Write out the lines from the one containing "Open the snowy" through the one containing "tap(101, 33)", swapping "pencil icon" for "pen icon" and leaving everything else as it is.

Entries showing where items appear:
Start

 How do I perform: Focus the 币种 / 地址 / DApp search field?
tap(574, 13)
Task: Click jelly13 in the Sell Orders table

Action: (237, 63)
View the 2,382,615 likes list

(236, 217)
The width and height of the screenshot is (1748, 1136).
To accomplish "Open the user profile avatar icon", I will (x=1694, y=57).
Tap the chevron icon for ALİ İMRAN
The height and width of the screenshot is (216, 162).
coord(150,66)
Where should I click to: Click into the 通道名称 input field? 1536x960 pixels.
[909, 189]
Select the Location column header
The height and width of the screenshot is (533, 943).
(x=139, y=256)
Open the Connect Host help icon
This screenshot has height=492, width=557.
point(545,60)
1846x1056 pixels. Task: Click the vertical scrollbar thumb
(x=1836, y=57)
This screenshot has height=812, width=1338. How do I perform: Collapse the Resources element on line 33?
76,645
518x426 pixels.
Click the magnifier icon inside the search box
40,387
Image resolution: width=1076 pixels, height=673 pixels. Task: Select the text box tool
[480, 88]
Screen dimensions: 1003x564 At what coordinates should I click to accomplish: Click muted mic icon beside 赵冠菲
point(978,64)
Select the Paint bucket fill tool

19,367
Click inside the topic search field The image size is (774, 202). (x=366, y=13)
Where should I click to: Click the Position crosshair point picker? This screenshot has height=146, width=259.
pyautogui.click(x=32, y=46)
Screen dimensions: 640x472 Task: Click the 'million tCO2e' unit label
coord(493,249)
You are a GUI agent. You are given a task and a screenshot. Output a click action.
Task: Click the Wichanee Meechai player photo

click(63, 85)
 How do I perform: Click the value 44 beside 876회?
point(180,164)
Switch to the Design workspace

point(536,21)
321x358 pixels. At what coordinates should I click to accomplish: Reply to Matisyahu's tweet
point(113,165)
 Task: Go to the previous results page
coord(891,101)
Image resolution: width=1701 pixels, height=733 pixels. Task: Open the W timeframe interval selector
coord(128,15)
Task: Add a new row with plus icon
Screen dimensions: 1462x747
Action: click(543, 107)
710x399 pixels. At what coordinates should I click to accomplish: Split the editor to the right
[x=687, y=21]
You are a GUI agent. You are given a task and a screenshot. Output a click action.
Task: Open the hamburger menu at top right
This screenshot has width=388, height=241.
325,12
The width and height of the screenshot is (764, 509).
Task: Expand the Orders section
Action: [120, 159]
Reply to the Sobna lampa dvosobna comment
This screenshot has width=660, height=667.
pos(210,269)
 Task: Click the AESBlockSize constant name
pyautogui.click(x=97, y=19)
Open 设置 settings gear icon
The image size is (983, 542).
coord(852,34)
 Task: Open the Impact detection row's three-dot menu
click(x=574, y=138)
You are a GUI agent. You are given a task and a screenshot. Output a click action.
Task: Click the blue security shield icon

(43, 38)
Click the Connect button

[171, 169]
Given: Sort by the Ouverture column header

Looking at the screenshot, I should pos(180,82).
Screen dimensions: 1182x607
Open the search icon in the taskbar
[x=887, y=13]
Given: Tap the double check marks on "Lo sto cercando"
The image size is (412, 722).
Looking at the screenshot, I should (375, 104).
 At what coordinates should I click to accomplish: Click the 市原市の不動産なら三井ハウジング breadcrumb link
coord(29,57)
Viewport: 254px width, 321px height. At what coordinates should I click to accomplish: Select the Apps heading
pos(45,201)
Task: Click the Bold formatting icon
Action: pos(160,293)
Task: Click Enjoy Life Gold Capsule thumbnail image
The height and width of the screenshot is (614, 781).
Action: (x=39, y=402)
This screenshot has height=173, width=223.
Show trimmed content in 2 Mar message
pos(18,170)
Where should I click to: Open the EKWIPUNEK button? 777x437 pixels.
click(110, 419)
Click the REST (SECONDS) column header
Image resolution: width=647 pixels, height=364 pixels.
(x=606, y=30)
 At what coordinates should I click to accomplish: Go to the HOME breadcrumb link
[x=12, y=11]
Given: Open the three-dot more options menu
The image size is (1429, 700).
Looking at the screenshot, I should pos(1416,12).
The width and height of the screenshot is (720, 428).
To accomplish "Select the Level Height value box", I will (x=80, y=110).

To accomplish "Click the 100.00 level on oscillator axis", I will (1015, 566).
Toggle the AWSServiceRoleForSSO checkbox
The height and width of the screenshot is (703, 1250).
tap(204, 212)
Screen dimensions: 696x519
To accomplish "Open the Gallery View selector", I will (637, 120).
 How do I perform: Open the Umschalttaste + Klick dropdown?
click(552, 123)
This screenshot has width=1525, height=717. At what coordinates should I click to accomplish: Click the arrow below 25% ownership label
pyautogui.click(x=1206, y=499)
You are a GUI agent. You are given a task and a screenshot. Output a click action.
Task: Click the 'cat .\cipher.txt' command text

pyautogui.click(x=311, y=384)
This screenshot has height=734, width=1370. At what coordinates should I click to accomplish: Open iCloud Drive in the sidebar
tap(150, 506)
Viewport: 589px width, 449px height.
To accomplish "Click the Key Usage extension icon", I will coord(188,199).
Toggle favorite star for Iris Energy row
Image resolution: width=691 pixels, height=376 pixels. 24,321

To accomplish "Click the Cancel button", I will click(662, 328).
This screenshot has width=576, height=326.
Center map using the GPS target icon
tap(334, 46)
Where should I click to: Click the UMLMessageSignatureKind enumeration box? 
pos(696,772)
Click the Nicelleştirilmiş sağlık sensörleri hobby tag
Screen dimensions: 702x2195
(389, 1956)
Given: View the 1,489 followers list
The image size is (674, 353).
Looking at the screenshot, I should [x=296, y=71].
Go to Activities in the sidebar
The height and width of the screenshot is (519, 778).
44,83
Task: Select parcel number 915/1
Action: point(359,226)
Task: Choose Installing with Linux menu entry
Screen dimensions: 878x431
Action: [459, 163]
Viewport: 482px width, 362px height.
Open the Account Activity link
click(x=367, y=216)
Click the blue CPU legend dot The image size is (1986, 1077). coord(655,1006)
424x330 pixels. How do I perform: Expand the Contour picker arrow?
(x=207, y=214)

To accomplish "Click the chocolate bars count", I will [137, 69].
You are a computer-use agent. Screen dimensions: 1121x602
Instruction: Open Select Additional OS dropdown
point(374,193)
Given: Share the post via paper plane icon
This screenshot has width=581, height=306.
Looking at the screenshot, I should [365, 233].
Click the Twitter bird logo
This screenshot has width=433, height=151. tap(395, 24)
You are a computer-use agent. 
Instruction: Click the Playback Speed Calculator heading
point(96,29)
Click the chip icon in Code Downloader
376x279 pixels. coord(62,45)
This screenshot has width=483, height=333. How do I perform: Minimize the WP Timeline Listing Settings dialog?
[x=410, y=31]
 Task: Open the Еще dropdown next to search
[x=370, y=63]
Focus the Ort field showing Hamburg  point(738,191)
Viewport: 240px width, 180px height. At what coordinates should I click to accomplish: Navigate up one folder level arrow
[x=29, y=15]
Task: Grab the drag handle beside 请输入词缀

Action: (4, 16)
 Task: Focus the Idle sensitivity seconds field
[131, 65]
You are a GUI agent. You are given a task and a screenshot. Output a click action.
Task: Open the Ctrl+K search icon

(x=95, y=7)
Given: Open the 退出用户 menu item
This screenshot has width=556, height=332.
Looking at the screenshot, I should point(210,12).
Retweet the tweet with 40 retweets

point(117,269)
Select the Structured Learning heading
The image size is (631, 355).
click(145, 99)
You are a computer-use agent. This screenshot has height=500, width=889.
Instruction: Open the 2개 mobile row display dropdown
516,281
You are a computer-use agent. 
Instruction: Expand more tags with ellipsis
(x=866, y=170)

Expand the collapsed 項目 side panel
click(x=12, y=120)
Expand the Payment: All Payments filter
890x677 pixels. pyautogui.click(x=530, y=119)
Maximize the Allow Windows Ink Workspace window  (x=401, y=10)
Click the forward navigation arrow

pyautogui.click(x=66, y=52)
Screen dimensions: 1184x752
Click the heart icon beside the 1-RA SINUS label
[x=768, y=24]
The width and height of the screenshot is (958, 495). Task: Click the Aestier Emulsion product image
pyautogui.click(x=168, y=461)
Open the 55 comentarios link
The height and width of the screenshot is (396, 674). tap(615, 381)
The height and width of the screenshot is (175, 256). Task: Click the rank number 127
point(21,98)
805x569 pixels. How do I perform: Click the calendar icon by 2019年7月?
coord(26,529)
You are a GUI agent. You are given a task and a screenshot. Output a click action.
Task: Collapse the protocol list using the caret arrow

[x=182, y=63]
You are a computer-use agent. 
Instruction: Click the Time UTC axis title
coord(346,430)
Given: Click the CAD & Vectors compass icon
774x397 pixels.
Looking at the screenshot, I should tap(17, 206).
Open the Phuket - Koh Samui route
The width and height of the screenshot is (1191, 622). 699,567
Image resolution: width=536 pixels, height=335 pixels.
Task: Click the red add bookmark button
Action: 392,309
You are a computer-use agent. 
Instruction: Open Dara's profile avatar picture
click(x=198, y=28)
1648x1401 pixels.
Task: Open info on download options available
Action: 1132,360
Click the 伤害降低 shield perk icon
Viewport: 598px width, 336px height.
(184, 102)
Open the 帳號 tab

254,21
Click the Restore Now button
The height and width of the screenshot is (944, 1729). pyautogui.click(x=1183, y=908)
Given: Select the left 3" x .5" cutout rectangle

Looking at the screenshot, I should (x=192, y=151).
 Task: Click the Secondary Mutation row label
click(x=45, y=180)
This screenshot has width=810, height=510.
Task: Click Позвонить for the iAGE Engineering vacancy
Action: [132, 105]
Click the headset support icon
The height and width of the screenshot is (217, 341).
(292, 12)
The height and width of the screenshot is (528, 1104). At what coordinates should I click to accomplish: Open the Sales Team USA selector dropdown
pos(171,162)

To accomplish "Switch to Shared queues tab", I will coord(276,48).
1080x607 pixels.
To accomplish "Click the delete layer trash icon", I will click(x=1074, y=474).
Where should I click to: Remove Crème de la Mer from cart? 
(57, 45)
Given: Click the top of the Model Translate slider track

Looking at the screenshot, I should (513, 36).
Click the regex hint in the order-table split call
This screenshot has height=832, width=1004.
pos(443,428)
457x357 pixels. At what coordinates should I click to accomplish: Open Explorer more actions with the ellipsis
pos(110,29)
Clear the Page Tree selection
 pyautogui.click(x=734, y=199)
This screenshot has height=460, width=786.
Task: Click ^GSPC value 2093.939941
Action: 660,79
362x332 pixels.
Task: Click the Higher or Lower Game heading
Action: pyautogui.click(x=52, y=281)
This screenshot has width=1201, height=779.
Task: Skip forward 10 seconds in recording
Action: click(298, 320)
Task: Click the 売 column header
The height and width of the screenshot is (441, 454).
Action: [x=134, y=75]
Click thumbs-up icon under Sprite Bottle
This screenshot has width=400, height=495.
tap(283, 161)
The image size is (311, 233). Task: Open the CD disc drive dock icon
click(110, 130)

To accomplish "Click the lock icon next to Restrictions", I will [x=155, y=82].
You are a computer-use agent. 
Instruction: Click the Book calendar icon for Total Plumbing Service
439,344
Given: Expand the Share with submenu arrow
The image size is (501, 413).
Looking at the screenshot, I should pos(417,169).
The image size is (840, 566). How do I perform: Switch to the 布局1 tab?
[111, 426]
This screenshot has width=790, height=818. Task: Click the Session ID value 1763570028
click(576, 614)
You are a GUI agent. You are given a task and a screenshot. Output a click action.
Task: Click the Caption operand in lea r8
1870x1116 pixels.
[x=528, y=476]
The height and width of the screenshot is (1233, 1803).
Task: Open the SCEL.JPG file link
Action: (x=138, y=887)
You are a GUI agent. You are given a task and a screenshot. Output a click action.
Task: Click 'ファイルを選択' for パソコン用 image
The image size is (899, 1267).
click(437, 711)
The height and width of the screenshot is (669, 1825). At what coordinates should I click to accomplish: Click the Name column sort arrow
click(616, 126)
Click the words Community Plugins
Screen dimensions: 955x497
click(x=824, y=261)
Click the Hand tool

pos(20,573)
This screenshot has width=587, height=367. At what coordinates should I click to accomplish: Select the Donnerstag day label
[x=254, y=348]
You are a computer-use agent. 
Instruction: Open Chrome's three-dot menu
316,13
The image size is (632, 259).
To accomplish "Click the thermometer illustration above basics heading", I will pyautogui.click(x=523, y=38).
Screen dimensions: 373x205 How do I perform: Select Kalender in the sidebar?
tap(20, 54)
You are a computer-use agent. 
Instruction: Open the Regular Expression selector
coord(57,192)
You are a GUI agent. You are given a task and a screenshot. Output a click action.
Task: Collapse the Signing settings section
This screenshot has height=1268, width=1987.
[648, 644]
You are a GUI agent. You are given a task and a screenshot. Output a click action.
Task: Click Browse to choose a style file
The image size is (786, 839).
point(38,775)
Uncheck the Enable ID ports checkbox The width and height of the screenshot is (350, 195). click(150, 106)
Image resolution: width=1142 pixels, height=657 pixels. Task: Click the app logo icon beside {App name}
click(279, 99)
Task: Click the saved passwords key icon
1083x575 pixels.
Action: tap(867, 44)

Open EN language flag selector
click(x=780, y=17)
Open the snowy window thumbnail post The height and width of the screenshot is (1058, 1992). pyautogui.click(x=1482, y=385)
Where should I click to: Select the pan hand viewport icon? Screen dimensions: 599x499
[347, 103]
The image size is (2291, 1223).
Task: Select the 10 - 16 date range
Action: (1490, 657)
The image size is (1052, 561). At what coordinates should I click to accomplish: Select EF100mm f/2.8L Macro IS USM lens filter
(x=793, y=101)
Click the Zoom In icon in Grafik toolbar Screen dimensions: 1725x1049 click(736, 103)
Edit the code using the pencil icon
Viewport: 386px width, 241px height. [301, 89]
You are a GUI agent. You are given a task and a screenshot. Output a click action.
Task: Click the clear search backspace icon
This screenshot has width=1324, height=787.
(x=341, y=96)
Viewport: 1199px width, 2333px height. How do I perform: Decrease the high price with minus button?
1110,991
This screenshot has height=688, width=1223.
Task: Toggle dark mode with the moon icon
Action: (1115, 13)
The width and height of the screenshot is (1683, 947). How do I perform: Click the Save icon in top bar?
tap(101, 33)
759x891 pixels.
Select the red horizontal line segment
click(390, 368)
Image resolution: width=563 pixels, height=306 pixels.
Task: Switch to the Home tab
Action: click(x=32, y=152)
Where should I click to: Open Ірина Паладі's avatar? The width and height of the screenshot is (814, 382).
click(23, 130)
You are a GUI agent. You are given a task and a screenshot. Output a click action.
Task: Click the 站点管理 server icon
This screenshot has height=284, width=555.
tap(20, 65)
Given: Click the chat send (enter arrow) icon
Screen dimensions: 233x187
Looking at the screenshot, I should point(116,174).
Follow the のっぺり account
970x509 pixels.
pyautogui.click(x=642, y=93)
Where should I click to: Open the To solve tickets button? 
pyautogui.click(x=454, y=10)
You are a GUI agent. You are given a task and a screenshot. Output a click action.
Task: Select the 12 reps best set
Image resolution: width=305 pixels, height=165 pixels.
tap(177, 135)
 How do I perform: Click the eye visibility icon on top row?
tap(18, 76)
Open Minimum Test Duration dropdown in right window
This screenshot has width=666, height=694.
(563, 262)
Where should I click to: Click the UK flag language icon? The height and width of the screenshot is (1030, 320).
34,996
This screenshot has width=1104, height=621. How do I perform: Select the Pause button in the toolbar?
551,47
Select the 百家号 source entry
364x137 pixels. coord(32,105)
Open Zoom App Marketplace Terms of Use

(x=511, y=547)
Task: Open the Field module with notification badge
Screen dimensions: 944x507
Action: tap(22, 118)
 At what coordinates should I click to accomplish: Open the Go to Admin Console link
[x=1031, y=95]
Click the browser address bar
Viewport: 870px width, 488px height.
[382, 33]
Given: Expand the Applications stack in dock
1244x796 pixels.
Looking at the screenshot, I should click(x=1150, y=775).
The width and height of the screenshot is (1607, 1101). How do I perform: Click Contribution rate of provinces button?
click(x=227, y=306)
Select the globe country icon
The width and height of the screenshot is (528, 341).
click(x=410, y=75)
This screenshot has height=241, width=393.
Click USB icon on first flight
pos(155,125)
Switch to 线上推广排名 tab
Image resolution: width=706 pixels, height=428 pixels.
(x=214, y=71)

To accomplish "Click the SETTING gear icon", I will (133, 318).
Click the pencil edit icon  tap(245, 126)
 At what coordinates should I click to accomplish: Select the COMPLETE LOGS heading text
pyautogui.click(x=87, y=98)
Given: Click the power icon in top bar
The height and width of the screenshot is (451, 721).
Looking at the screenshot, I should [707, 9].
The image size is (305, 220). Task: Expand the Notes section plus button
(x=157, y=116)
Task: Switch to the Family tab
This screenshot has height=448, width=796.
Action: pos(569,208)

End

* **Solution to the problem**
Open the snowy window thumbnail post The height and width of the screenshot is (1058, 1992). pyautogui.click(x=1482, y=385)
Where should I click to: Select the pan hand viewport icon? Screen dimensions: 599x499
[347, 103]
The image size is (2291, 1223).
Task: Select the 10 - 16 date range
Action: (1490, 657)
The image size is (1052, 561). At what coordinates should I click to accomplish: Select EF100mm f/2.8L Macro IS USM lens filter
(x=793, y=101)
Click the Zoom In icon in Grafik toolbar Screen dimensions: 1725x1049 click(736, 103)
Edit the code using the pen icon
Viewport: 386px width, 241px height. [301, 89]
You are a GUI agent. You are given a task and a screenshot. Output a click action.
Task: Click the clear search backspace icon
This screenshot has width=1324, height=787.
(x=341, y=96)
Viewport: 1199px width, 2333px height. How do I perform: Decrease the high price with minus button?
1110,991
This screenshot has height=688, width=1223.
Task: Toggle dark mode with the moon icon
Action: (1115, 13)
The width and height of the screenshot is (1683, 947). How do I perform: Click the Save icon in top bar?
tap(101, 33)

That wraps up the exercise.